第四方面,本发明实施例还提供了一种计算机可读存储介质,其上存储有计算机程序,所述计算机程序被处理器执行时实现如本发明实施例中任一所述的恶意访问检测方法。
本发明实施例,通过获取新访问地址,按照该新访问地址的属性和特征表示为访问特征矩阵,获取访问特征矩阵分别与历史访问地址集中历史访问特征矩阵的相似度,根据相似度与预设恶意访问范围的比较确定出新访问地址的类型,其中,预设恶意访问范围与预设时间段内的最近访问地址集确定,实现恶意访问识别规则的动态调整,校正恶意访问识别的范围,提高恶意访问地址检测的准确性。
附图说明
图1是本发明实施例一提供的一种恶意访问检测方法的流程图;
图2是本发明实施例二提供的一种恶意访问检测方法的流程图;
图3是本发明实施例二提供的一种恶意访问检测的示例图;
图4是本发明实施例三提供的一种恶意访问检测装置的结构示意图;
图5是本发明实施例四提供的一种电子设备的结构示意图。
具体实施方式
下面结合附图和实施例对本发明作进一步的详细说明。可以理解的是,此处所描述的具体实施例仅仅用于解释本发明,而非对本发明的限定。另外还需要说明的是,为了便于描述,附图中仅示出了与本发明相关的部分而非全部结构,此外,在不冲突的情况下,本发明中的实施例及实施例中的特征可以相互组合。
实施例一
图1是本发明实施例一提供的一种恶意访问检测方法的流程图,本实施例可适用于检测恶意访问地址的情况,该方法可以由恶意访问检测装置来执行,该装置可以采用硬件和/或软件的方式来实现,参见图1,本发明实施例提供的方法具体包括如下步骤:
步骤110、将获取到的新访问地址按照属性和特征表示为访问特征矩阵。
其中,新访问地址可以是需要进行恶意访问检测的地址,属性可以是反映新访问地址的业务属性的信息,属性的内容可以包括新闻、视频、社交和下载链接等,特征可以是反映新访问地址的构成字符的特点信息,可以包括构成新访问地址的特殊字符的数量、位置和种类等。访问特征矩阵可以存储有新访问地址的属性和特征的矩阵,可以代表新访问地址。

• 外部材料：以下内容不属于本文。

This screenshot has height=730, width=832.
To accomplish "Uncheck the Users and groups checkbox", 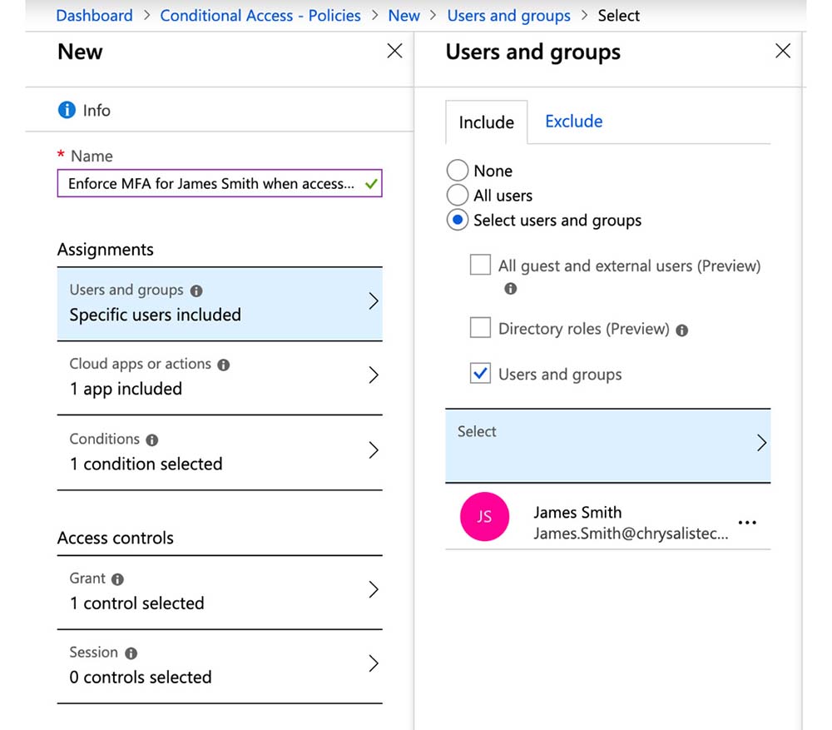I will tap(480, 374).
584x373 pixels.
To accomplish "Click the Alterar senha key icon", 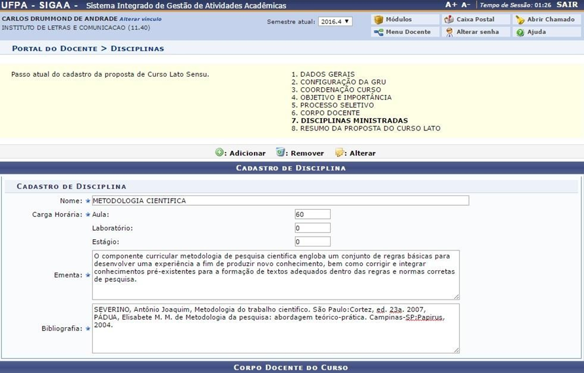I will [449, 32].
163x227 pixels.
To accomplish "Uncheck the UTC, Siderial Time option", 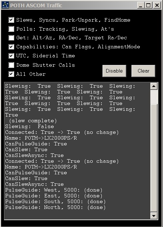I will click(11, 56).
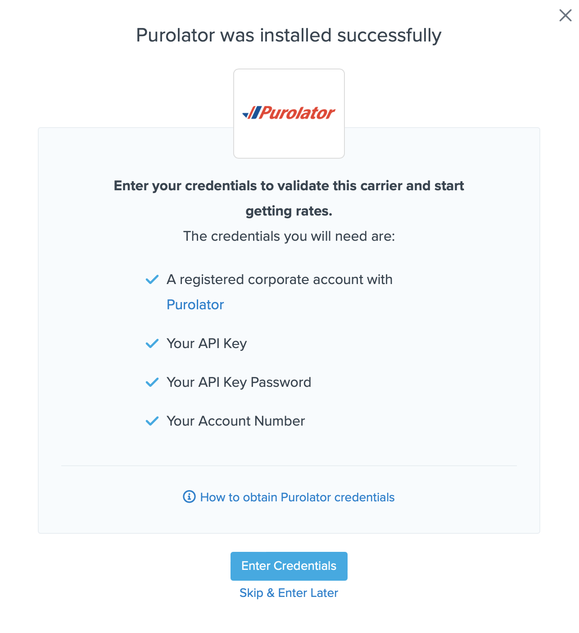This screenshot has height=633, width=579.
Task: Open the blue Purolator account link
Action: pyautogui.click(x=195, y=305)
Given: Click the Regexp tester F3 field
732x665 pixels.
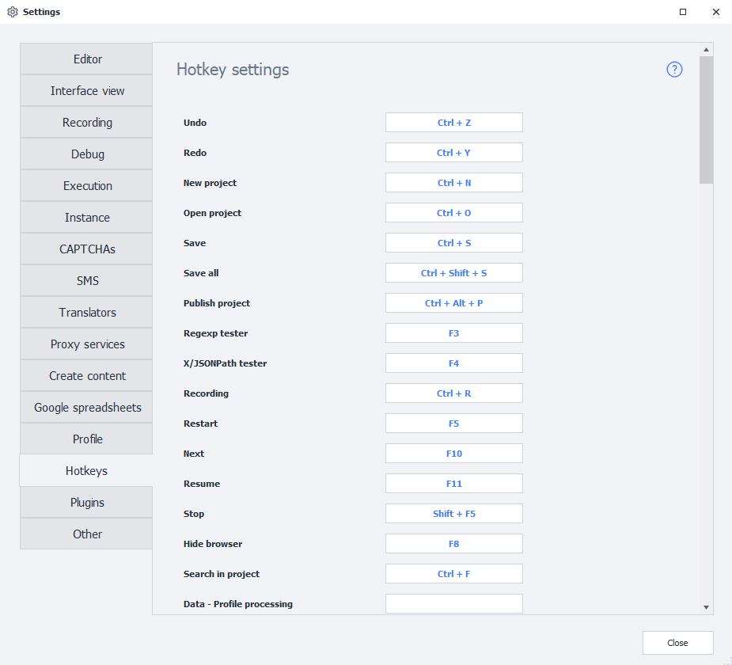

具体的,可以采集系统中进行访问的URL链接作为新访问地址,可以按照属性和特征两个维度提取到URL的业务属性信息和构成字符特点信息,可以提取到的信息存储为访问特征矩阵,例如,可以将访问特征矩阵中的参数分别作为一个业务属性信息或者构成字符特点信息,若新访问地址存在对应的信息内容,则将该访问特征矩阵中对应参数置为1,否则置为0,访问特征矩阵中的各参数的取值仅包括0或1。
步骤120、确定访问特征矩阵与历史访问地址集中历史访问特征矩阵对应的相似度。
其中,历史访问地址集可以是已经访问过本地的URL组成的集合,每当一个URL访问本地后,可以将该URL存储到历史访问地址集。历史访问特征矩阵可以是历史访问地址集中各URL对应的特征矩阵,每个历史访问特征矩阵中可以存储对应URL的属性和特征。相似度可以是衡量两个矩阵相似程度的数值,可以包括两个矩阵之间的闵可夫斯基距离、欧式距离或者夹角余弦等。

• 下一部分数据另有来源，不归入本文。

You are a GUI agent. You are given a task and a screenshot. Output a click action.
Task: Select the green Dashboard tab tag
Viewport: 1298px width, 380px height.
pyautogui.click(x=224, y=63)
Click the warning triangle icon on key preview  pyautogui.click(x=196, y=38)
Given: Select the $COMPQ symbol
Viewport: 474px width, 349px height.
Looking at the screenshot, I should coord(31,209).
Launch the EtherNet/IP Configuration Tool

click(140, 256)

具体的,在获取访问特征矩阵与历史访问特征矩阵的相似度时,可以提取存储的历史访问地址集中各URL,并生成对应URL的历史访问特征矩阵,进一步的,可以将历史访问地址集对应的历史访问特征矩阵进行预先存储,在确定相似度时,可以直接获取历史访问地址集对应的历史访问特征矩阵。可以将访问特征矩阵分别与各历史访问特征矩阵进行计算确定出对应的相似度,确定相似度的方式可以包括确定两个矩阵的闵可夫斯基距离、欧式距离或者夹角余弦等,还可以通过使用贝叶斯公式确定出相似距离,可以将该相似距离作为相似度。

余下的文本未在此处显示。